● Required task
Convert the listing below into a Markdown table with two columns, Row and Line, giving each non-blank line its own numbered row and leaving out the blank lines.
┌──
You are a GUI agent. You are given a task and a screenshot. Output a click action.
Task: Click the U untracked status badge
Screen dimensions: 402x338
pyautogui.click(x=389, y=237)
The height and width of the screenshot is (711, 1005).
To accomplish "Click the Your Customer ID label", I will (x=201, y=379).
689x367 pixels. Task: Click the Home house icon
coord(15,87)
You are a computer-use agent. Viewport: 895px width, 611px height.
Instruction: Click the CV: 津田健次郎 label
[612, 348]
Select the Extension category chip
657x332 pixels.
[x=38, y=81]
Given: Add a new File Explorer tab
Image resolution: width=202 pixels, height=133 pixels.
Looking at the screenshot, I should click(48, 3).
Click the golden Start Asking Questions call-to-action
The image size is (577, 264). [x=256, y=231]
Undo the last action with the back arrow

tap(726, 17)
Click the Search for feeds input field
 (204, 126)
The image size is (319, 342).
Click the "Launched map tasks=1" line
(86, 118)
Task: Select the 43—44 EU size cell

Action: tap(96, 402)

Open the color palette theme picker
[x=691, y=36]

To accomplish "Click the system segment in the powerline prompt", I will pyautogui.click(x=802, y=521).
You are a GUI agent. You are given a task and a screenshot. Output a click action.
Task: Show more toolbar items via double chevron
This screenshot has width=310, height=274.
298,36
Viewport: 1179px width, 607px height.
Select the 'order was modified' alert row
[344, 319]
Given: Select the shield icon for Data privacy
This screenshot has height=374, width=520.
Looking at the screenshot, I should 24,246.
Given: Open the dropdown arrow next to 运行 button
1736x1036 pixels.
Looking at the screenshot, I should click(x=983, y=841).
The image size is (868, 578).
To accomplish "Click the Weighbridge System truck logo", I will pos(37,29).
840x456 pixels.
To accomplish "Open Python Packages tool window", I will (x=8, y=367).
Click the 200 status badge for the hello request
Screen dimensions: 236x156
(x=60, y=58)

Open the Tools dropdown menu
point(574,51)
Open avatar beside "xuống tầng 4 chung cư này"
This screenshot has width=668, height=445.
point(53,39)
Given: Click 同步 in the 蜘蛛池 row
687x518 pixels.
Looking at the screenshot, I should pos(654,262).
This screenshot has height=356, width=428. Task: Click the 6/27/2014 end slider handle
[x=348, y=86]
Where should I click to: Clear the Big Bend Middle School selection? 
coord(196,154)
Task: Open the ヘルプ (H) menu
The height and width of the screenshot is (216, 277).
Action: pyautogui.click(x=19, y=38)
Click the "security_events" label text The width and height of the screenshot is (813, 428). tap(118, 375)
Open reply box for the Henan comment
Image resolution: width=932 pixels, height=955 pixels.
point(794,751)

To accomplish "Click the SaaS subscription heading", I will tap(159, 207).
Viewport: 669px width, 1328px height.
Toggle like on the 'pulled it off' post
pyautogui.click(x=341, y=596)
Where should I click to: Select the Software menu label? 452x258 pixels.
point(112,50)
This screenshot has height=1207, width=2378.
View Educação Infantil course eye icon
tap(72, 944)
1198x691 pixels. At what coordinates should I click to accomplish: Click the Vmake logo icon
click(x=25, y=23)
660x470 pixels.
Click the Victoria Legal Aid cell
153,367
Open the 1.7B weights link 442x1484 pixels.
└──
● Exercise response
| Row | Line |
|---|---|
| 1 | You are a GUI agent. You are given a task and a screenshot. Output a click action. |
| 2 | Task: Click the U untracked status badge |
| 3 | Screen dimensions: 402x338 |
| 4 | pyautogui.click(x=389, y=237) |
| 5 | The height and width of the screenshot is (711, 1005). |
| 6 | To accomplish "Click the Your Customer ID label", I will (x=201, y=379). |
| 7 | 689x367 pixels. Task: Click the Home house icon |
| 8 | coord(15,87) |
| 9 | You are a computer-use agent. Viewport: 895px width, 611px height. |
| 10 | Instruction: Click the CV: 津田健次郎 label |
| 11 | [612, 348] |
| 12 | Select the Extension category chip |
| 13 | 657x332 pixels. |
| 14 | [x=38, y=81] |
| 15 | Given: Add a new File Explorer tab |
| 16 | Image resolution: width=202 pixels, height=133 pixels. |
| 17 | Looking at the screenshot, I should click(48, 3). |
| 18 | Click the golden Start Asking Questions call-to-action |
| 19 | The image size is (577, 264). [x=256, y=231] |
| 20 | Undo the last action with the back arrow |
| 21 | tap(726, 17) |
| 22 | Click the Search for feeds input field |
| 23 |  (204, 126) |
| 24 | The image size is (319, 342). |
| 25 | Click the "Launched map tasks=1" line |
| 26 | (86, 118) |
| 27 | Task: Select the 43—44 EU size cell |
| 28 | Action: tap(96, 402) |
| 29 | Open the color palette theme picker |
| 30 | [x=691, y=36] |
| 31 | To accomplish "Click the system segment in the powerline prompt", I will pyautogui.click(x=802, y=521). |
| 32 | You are a GUI agent. You are given a task and a screenshot. Output a click action. |
| 33 | Task: Show more toolbar items via double chevron |
| 34 | This screenshot has width=310, height=274. |
| 35 | 298,36 |
| 36 | Viewport: 1179px width, 607px height. |
| 37 | Select the 'order was modified' alert row |
| 38 | [344, 319] |
| 39 | Given: Select the shield icon for Data privacy |
| 40 | This screenshot has height=374, width=520. |
| 41 | Looking at the screenshot, I should 24,246. |
| 42 | Given: Open the dropdown arrow next to 运行 button |
| 43 | 1736x1036 pixels. |
| 44 | Looking at the screenshot, I should click(x=983, y=841). |
| 45 | The image size is (868, 578). |
| 46 | To accomplish "Click the Weighbridge System truck logo", I will pos(37,29). |
| 47 | 840x456 pixels. |
| 48 | To accomplish "Open Python Packages tool window", I will (x=8, y=367). |
| 49 | Click the 200 status badge for the hello request |
| 50 | Screen dimensions: 236x156 |
| 51 | (x=60, y=58) |
| 52 | Open the Tools dropdown menu |
| 53 | point(574,51) |
| 54 | Open avatar beside "xuống tầng 4 chung cư này" |
| 55 | This screenshot has width=668, height=445. |
| 56 | point(53,39) |
| 57 | Given: Click 同步 in the 蜘蛛池 row |
| 58 | 687x518 pixels. |
| 59 | Looking at the screenshot, I should pos(654,262). |
| 60 | This screenshot has height=356, width=428. Task: Click the 6/27/2014 end slider handle |
| 61 | [x=348, y=86] |
| 62 | Where should I click to: Clear the Big Bend Middle School selection?  |
| 63 | coord(196,154) |
| 64 | Task: Open the ヘルプ (H) menu |
| 65 | The height and width of the screenshot is (216, 277). |
| 66 | Action: pyautogui.click(x=19, y=38) |
| 67 | Click the "security_events" label text The width and height of the screenshot is (813, 428). tap(118, 375) |
| 68 | Open reply box for the Henan comment |
| 69 | Image resolution: width=932 pixels, height=955 pixels. |
| 70 | point(794,751) |
| 71 | To accomplish "Click the SaaS subscription heading", I will tap(159, 207). |
| 72 | Viewport: 669px width, 1328px height. |
| 73 | Toggle like on the 'pulled it off' post |
| 74 | pyautogui.click(x=341, y=596) |
| 75 | Where should I click to: Select the Software menu label? 452x258 pixels. |
| 76 | point(112,50) |
| 77 | This screenshot has height=1207, width=2378. |
| 78 | View Educação Infantil course eye icon |
| 79 | tap(72, 944) |
| 80 | 1198x691 pixels. At what coordinates should I click to accomplish: Click the Vmake logo icon |
| 81 | click(x=25, y=23) |
| 82 | 660x470 pixels. |
| 83 | Click the Victoria Legal Aid cell |
| 84 | 153,367 |
| 85 | Open the 1.7B weights link 442x1484 pixels. |